Enter enable mode, then enter the enable password.

Step 3 

Router# show snmp

Check the output of the show snmp command to see whether the following statement is present: "SNMP agent not enabled." If SNMP is not enabled, complete the steps in this procedure.

Step 4 

Router# configure terminal

Enter global configuration mode.

Step 5 

Router(config)# snmp-server community userstring RO

Set the community read-only string.

Step 6 

Router(config)# snmp-server community userstring RW

Set the community read-write string.

Step 7 

Router(config)# Ctrl+Z

Return to Privileged Exec mode.

Step 8 

Router# copy running startup

Save the configuration changes to NVRAM.

Tip The SNMP strings defined in the Cisco ISC for each target device must be identical with those configured for the corresponding edge devices in the service provider network.
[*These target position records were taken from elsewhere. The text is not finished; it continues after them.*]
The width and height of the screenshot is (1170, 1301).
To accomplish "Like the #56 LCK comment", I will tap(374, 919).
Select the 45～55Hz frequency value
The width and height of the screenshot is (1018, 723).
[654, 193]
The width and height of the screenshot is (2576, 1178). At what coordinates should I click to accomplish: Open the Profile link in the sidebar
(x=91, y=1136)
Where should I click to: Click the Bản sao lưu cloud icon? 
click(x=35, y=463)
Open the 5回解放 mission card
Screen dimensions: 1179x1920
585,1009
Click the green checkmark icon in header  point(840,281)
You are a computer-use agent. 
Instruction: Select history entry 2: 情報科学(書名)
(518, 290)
Setting the SNMPv3 Parameters on the Routers in the Service Provider Network

Simple Network Management Protocol Version 3 (SNMPv3) is an interoperable standards-based protocol for network management. SNMPv3 provides secure access to devices by a combination of authenticating and encrypting packets over the network.

This section describes how to set the SNMPv3 parameters on the routers in the service provider network. To complete the task regarding SNMPv3 parameters, you also must set a selected set of parameters in the Cisco ISC software. The SNMPv3 parameters you set on the routers must match the SNMPv3 parameters you specify in the Cisco ISC software.

The security features provided in SNMPv3 are as follows:

Message integrity—Ensuring that a packet has not been tampered with in-transit.

Authentication—Determining the message is from a valid source.

Encryption—Scrambling the contents of a packet prevent it from being seen by an unauthorized source.

Using SNMPv3, data can be collected securely from SNMP devices without fear of the data being tampered with or corrupted. Also, using the SNMP Set command, packets that change a router's configuration can be encrypted to prevent its contents from being exposed on the network.

SNMPv3 provides for both security models and security levels. A security model is an authentication strategy that is set up for a user and the group in which the user resides. A security level is the permitted level of security within a security model. A combination of a security model and a security level determines which security mechanism is employed when handling an SNMP packet.

Three security models are available: SNMPv1, SNMPv2c, and SNMPv3.

Table A-1 identifies the combinations of security models and levels.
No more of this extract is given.